→ INSTRUCTIONS FOR THE TASK: Rewrite the part of the items that opens with the line containing "You are a GUI" and runs through the end of the items as a numbered list, skipping blank lines and leaving out the pictures.

→ SUPPLIED DATA:
- - - - -

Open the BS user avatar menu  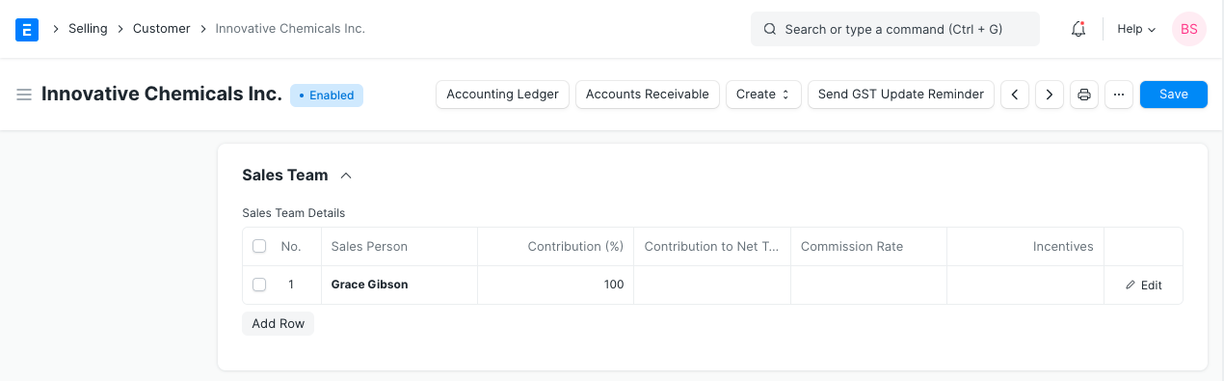[x=1189, y=29]
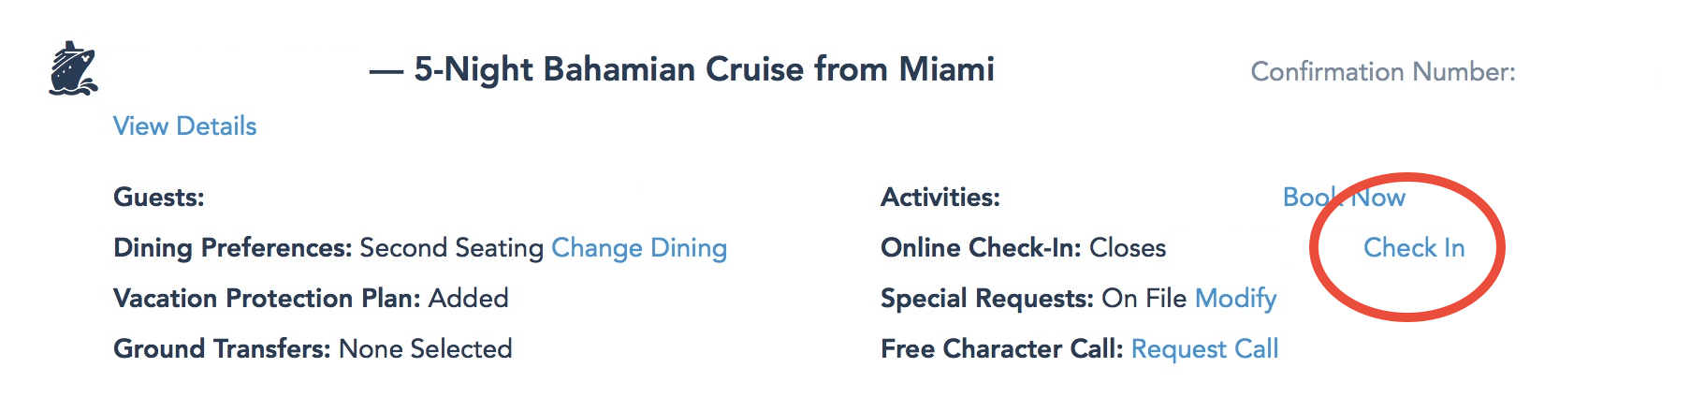
Task: Click the cruise ship icon
Action: click(72, 68)
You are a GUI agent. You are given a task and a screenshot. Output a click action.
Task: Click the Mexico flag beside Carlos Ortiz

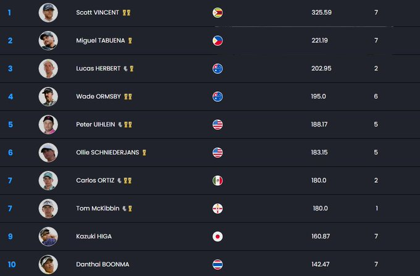217,180

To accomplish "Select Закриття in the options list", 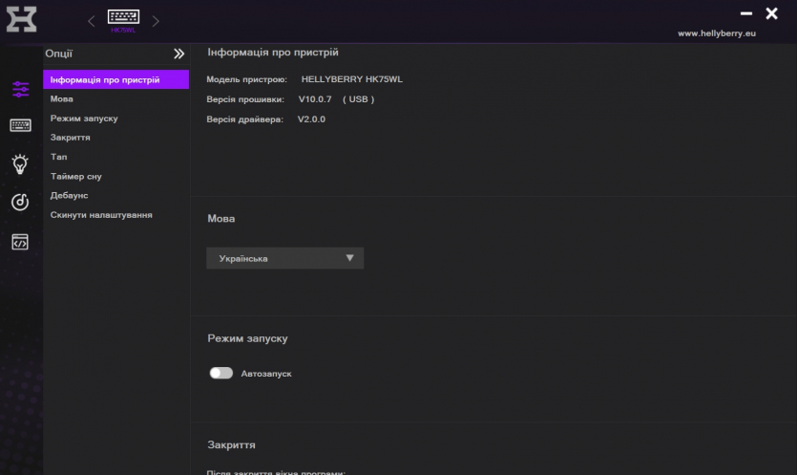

- - - - -

→ RESULT FOR THIS EXERCISE:
1. You are a GUI agent. You are given a task and a screenshot. Output a click action.
2. Task: Click the Mexico flag beside Carlos Ortiz
3. 217,180
4. To accomplish "Select Закриття in the options list", 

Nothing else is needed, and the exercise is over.